If you didn't get such a license, or such a transfer of copyright ownership, you are almost certainly violating his copyright.
It is completely false that creating something for payment automatically results in loss of the copyright to the client. Under US laws, you would need a properly written contract and only certain types of works even qualify as "works made for hire" when done by anyone other than your own employees.
The legal author of the work is the copyright owner. 17 USC § 201.
If you have any documentation digital or otherwise that proves he knew the only compensation he was receiving was a shoutout then no, he's entitled to nothing. If you can show the agreement was adequately suggested, you might win in court. My advise is to print your logo on paper, take it to the post office and mail it to yourself. This will at least create a copy of the logo that's been date stamped. This of course hinges on him not copyrighting the logo to begin with. Better yet, take it and copyright it now. The chances are he hasn't done that. if you can get it copyrighted before him, you can tell him to go pound salt.
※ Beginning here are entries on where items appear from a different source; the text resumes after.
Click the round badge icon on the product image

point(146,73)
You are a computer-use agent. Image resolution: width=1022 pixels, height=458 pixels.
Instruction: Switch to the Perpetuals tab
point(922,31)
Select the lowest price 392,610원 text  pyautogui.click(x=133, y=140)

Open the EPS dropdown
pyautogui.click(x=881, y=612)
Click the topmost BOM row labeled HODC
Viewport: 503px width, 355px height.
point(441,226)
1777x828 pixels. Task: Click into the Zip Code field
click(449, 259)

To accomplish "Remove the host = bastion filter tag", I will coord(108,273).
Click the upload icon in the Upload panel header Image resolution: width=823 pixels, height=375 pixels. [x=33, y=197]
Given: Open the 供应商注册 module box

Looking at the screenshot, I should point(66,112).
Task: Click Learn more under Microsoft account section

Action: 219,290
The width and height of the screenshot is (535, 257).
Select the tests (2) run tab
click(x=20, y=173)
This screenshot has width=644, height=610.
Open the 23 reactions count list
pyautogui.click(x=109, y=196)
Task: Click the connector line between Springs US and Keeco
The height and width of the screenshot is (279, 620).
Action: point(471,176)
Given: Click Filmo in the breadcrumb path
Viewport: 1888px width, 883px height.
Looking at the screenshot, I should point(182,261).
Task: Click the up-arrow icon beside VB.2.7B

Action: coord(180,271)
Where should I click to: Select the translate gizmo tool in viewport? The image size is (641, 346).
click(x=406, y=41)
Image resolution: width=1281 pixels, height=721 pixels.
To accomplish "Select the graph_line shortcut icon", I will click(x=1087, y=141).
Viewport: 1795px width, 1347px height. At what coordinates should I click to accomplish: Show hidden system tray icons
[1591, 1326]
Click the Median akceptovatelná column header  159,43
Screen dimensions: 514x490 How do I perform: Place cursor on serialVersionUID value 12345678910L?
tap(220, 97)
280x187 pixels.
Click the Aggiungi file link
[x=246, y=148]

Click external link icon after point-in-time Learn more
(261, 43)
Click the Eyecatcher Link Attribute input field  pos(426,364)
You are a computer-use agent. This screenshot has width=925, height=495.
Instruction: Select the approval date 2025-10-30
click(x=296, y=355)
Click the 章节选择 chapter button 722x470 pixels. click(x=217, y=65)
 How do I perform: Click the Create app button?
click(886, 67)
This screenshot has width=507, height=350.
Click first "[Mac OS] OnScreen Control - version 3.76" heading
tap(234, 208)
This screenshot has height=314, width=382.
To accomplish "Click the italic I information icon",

If you had clearly mentioned in the terms and conditions page that the winner must hand over the ownership of the copyright and that he would no longer be entitled to use that logo and cannot claim any royalty, then you should not be worried about anything. In case, you’d not mentioned anything of that sort, as per the U.S laws you’ll have to pay him royalty.
If you clearly defined in the rules of contest that the winning entry became the sole property of your company, in exchange for the "shout-out". By entering the contest he waved all rights to ownership.
But. If there was any ambiguity in the wording of the rules and you didn't follow up by getting a sighed contract, you have a problem which could likely wind up in court with you losing.
..Intent to receive full ownership isn't enough to win a court case, by fulfilling the promised "shout-out" you already conceded the fact that he created the logo and was the de-facto owner at the time of submission.
If he created it exclusively for you, for a reward or reimbursement in kind then you own it, so long as you have given him the consideration you promised him, ie, the shoutout.
It was a pretty basic contract and no doubt a copy of your offer is available. You have completed the contract and he has no further claim.
This involves my company on Instagram. I held a contest that says whoever can make the best logo for me gets a shoutout. After a lot of submissions, I chose one and gave him the shoutout as promised.
However, now that I am expanding my business and have put the logo he made on t-shirts, he sent me a message saying he wants royatly for every shirt I sell since it's his logo.
My question is; do I have to buy him royalty? Or is the fact that it was for a contest cancel that out?